Carricature de Victor Billaud

Caricature de Billaud par Barthélemy Gautier
Coll. Bibliothèque municipale de Royan

 
 

Les temps douloureux

S’il continue à écrire des poèmes, le Livre des Baisers (1879) ou Jeune Amour (1901), de lourds chagrins vont bientôt ternir ses vers ensoleillés. Il voit disparaître sa femme, en 1903, son ami Frédéric Garnier en 1905 et, comme ses typographes, son fils Pierre part sur le front, en 1914, pour cette guerre qui va ruiner son imprimerie et entraîner l’arrêt de la parution de la Gazette. C’est pendant cette période douloureuse qu’il écrit l’Épopée. Au retour de Pierre, tous deux s’efforcent de faire revivre l’imprimerie et le journal Royan, fondé en 1893, qui remplace peu à peu la Gazette. Mais Pierre décède des suites de la guerre, en 1928 et Victor Billaud, désemparé mais tenace, continue à assumer seul la direction du Royan.

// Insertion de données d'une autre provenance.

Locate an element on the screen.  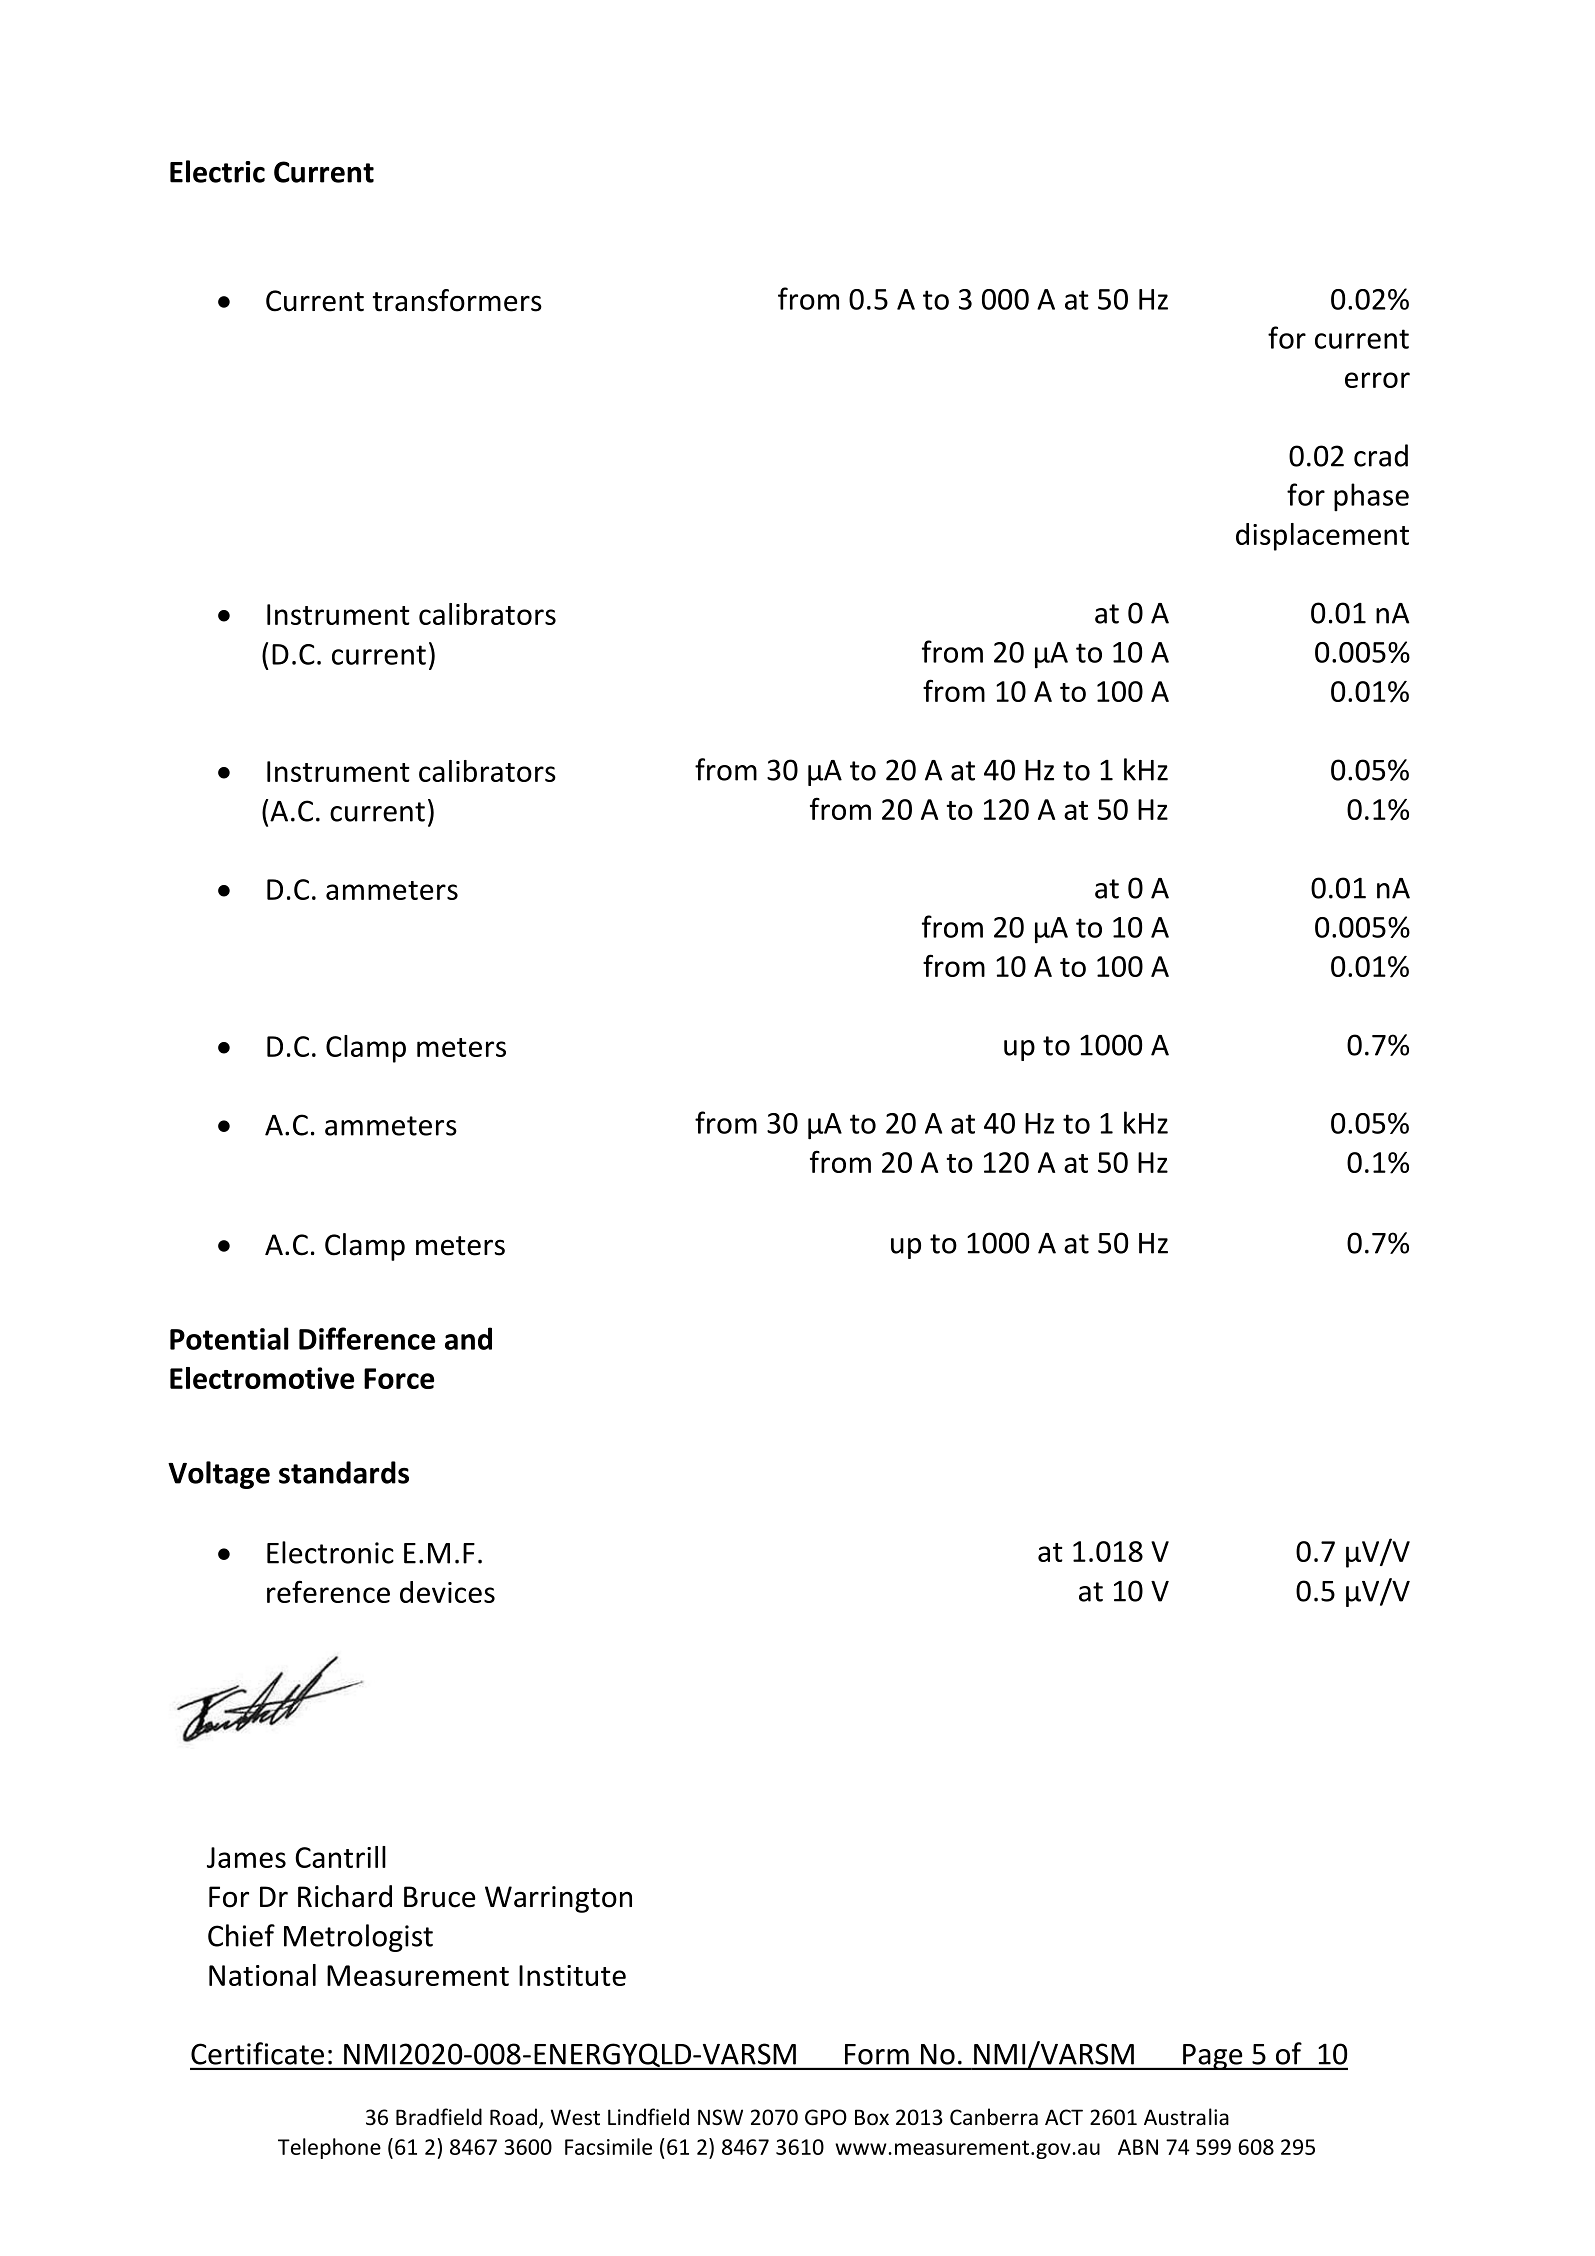
error is located at coordinates (1377, 380).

Il décède, le 10 janvier 1936, à 84 ans.

 
Saint-Jean-d'Angely

Saint-Jean d’Angély
emplacement de l’imprimerie Lemarié

 
Saint-Julien-de l'Escap

Saint-Julien de l’Escap
la rue Basse où naquit Victor Billaud

 
 

Si Victor Billaud n’a pas compté que des amis, à cause de ses prises de position politiques - républicain depuis toujours dans une Charente Inférieure longtemps bonapartiste, et laïc convaincu - tous ont reconnu en lui un homme intelligent et bon, aux idées ouvertes et généreuses. Ses proches et ses collaborateurs appréciaient son ardeur au travail, sa bienveillance constante mêlée d’une fine raillerie. Ses concitoyens l’appréciaient pour son dévouement au service d’une ville qu’il aimait avec ferveur, tout comme ce coin de Saintonge qu’il n’a cessé de chanter.